Biology of Dyslexia Varies With Culture, Study Finds
Harold F. Schiffman
haroldfs at ccat.sas.upenn.edu
Tue Sep 7 22:05:50 UTC 2004
NYTimes, September 7, 2004
http://www.nytimes.com/2004/09/07/science/07read.html
Biology of Dyslexia Varies With Culture, Study Finds
By ANAHAD O'CONNOR
Reading may be a uniquely human talent, but it is not an innate skill.
Writing systems differ vastly from one culture to the next. Chinese, for
example, is composed of thousands of logographic symbols, while English
has a mere 26 alphabetical building blocks. A new study suggests that the
biology underlying reading disorders may also vary by culture. Chinese
speakers who suffer from dyslexia, the study found, have different brain
abnormalities than English speakers who are dyslexic. The report was
published last week in the journal Nature.
The results suggest that the treatments for English speakers with dyslexia
might not be effective for those who speak other languages and have the
disability. "Until now, the main theory in the literature was that
dyslexia in all languages would have a single universal biological
origin," said Dr. Li-Hai Tan, a research fellow at the National Institute
of Mental Health and an author of the study. "But the Chinese language is
so different from English and other alphabetical languages that we assumed
that the neurobiological basis could not be the same."
Dyslexia affects up to 15 percent of Americans, and about 7 percent of
people in China. Most brain imaging studies of children with the disorder
have identified anomalies in the left temporoparietal region of the brain,
an area that helps attribute blocks of sound - called phonemes - to
different letters and decodes their meaning. But those studies looked only
at dyslexics who spoke alphabet-based languages, like English, German and
French. Learning to speak Chinese is a different mental task, Dr. Tan
said, requiring the memorization of about 5,000 to 6,000 characters, each
corresponding to a different word. As a result, dyslexic Chinese speakers
have trouble converting symbols into meanings, not letters into sounds.
"If you think about Chinese, it requires much more visual processing than
English, which relies more on stringing sounds together," said Dr.
Guinevere Eden, director of the Center for the Study of Learning at
Georgetown University, who was not involved in the study. "In English, we
learn that words are made up of chunks and that you can come across a word
you've never seen before and apply the rules. That doesn't work in
Chinese; you really have to memorize the characters to master the
language." In an earlier study, Dr. Tan found differences in patterns of
brain activity between normal Chinese readers and English readers.
Speculating that the contrasts might hold for learning disorders as well,
Dr. Tan, in research carried out at the University of Hong Kong, did brain
scans on 16 children as they studied Chinese characters on a screen. Half
of the subjects were normal readers, the other eight were dyslexic.

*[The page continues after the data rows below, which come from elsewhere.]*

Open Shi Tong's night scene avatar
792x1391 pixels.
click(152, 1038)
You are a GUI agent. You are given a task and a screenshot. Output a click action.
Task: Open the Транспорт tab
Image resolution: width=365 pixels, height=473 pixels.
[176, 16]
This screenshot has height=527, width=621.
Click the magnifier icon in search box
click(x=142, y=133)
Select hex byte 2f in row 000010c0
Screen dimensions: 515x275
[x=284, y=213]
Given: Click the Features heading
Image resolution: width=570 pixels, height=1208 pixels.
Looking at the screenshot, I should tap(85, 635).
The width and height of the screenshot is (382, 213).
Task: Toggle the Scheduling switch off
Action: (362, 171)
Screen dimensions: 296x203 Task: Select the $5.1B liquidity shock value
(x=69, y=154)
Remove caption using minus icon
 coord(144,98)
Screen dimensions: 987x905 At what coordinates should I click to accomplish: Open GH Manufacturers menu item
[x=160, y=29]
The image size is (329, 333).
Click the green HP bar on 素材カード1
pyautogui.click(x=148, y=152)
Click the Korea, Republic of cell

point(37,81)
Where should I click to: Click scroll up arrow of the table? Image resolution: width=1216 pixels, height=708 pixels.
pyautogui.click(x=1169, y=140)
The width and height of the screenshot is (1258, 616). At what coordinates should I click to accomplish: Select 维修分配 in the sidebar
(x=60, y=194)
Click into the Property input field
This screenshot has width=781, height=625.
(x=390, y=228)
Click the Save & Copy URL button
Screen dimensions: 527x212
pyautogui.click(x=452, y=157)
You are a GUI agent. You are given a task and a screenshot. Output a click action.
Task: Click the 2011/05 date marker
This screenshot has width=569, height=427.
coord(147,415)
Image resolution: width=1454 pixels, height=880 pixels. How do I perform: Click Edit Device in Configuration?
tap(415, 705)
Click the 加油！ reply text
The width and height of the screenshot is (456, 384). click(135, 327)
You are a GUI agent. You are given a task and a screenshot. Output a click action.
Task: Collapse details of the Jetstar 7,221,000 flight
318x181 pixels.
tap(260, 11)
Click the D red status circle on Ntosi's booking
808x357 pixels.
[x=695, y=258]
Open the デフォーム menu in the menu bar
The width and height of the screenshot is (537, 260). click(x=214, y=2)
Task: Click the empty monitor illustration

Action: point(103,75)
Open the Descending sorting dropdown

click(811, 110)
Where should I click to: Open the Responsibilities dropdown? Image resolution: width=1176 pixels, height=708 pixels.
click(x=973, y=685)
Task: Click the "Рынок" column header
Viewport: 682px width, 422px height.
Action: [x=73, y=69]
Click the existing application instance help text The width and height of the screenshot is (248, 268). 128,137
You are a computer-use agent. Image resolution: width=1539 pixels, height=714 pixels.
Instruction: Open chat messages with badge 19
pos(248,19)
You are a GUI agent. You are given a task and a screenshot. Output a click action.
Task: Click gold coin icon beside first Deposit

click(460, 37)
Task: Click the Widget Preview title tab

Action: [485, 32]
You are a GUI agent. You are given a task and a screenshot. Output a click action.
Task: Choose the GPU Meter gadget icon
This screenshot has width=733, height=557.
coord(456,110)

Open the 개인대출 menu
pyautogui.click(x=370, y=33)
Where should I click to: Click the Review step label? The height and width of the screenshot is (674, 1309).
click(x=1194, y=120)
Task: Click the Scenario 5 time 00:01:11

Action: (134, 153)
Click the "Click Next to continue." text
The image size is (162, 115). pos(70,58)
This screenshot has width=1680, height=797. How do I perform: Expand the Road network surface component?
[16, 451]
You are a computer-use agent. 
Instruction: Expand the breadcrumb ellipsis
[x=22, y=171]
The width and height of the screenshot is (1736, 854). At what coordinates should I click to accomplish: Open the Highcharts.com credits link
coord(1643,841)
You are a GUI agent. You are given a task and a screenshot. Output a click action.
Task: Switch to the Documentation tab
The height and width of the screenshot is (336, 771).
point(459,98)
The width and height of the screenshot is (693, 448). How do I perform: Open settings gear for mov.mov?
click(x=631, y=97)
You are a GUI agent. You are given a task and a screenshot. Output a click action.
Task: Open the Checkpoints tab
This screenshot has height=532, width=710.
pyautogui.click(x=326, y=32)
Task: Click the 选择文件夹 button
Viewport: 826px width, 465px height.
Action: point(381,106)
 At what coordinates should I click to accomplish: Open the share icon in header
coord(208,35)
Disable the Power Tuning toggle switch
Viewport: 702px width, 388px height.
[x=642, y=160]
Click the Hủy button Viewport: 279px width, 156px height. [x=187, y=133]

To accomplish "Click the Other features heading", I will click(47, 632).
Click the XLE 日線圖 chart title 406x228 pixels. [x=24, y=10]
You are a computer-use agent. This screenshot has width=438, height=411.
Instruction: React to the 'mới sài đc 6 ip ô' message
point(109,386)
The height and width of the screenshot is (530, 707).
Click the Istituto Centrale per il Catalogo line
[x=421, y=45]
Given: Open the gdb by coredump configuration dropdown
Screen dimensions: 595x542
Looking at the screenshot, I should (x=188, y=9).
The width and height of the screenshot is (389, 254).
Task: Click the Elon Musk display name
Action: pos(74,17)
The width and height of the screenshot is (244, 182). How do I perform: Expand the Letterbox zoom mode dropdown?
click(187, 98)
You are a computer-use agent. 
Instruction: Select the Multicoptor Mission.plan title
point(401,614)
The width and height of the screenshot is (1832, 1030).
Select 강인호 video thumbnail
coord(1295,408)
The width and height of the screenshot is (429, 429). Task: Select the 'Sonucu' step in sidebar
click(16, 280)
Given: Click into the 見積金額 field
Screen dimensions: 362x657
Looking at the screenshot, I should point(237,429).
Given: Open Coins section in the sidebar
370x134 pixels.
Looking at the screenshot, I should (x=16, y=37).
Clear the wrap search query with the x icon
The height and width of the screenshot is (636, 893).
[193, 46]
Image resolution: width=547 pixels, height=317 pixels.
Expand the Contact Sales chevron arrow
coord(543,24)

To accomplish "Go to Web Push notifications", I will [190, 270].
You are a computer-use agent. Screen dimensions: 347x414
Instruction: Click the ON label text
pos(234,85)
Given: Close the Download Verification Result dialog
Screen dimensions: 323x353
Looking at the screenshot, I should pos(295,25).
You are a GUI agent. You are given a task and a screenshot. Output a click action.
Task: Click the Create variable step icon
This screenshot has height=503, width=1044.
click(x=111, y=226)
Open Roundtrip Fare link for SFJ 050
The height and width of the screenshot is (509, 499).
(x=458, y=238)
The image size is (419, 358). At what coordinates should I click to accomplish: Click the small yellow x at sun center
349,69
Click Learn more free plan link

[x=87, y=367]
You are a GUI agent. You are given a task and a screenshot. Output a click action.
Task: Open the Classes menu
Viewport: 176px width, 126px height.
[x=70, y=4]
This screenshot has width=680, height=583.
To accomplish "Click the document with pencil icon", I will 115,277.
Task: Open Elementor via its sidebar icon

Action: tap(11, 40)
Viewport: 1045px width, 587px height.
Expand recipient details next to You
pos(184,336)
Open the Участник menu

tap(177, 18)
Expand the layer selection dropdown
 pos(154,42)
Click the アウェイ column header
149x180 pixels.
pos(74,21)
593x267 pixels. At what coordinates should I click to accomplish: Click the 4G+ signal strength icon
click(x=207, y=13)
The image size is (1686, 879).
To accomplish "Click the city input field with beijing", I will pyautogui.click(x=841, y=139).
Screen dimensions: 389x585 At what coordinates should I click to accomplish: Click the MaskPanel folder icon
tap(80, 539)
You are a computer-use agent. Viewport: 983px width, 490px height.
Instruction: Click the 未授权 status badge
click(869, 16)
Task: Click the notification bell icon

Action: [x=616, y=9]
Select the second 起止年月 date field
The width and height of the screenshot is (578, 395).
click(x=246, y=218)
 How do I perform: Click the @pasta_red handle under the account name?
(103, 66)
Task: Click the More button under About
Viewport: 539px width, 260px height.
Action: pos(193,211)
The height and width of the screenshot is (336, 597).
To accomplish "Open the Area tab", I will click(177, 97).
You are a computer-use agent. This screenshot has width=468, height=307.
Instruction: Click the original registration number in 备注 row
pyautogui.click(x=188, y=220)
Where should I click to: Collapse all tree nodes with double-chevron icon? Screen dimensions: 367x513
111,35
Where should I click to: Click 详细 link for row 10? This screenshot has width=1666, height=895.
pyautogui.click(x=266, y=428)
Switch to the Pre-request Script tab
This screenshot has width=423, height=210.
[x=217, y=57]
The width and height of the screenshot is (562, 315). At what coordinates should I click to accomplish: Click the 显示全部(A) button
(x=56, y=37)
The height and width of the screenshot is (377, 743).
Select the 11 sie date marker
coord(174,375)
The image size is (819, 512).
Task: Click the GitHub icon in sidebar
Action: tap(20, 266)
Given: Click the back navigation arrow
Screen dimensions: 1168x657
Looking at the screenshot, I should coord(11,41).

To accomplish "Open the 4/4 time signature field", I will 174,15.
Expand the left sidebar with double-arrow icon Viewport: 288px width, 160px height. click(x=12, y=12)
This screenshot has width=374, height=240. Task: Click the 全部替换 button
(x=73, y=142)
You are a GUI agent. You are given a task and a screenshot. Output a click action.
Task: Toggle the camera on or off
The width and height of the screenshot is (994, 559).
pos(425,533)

In one task, they had to decide whether two different characters had the
same pronunciation. In a second test, they were shown real and fake
characters and asked about their meanings. Both groups had normal activity
in the left temporoparietal cortex. But the dyslexic children showed
glitches in a separate region, the left middle frontal gyrus, which helps
coordinate shape, meaning and pronunciation.
The findings suggest that a person can be dyslexic in one language but not
in another. At least one case study supports that: In 1999, researchers
found that a boy with dyslexia in English had no problems reading in
Japanese. Dr. Tan, however, has found evidence that bilingual speakers use
one brain region for different languages. He showed that Chinese speakers
who learn English use the left middle frontal cortex - not the left
temporoparietal cortex, which native English speakers use. Based on this,
he said, a person who is dyslexic in Chinese should also have difficulty
reading in English, but it is too soon to tell.
"What we know is that dyslexics tend to be quite a heterogeneous group,"
Dr. Eden said. "With English dyslexics, the areas of the brain affected
are multiple. And with Chinese, we're probably looking at several
different areas that are affected as well."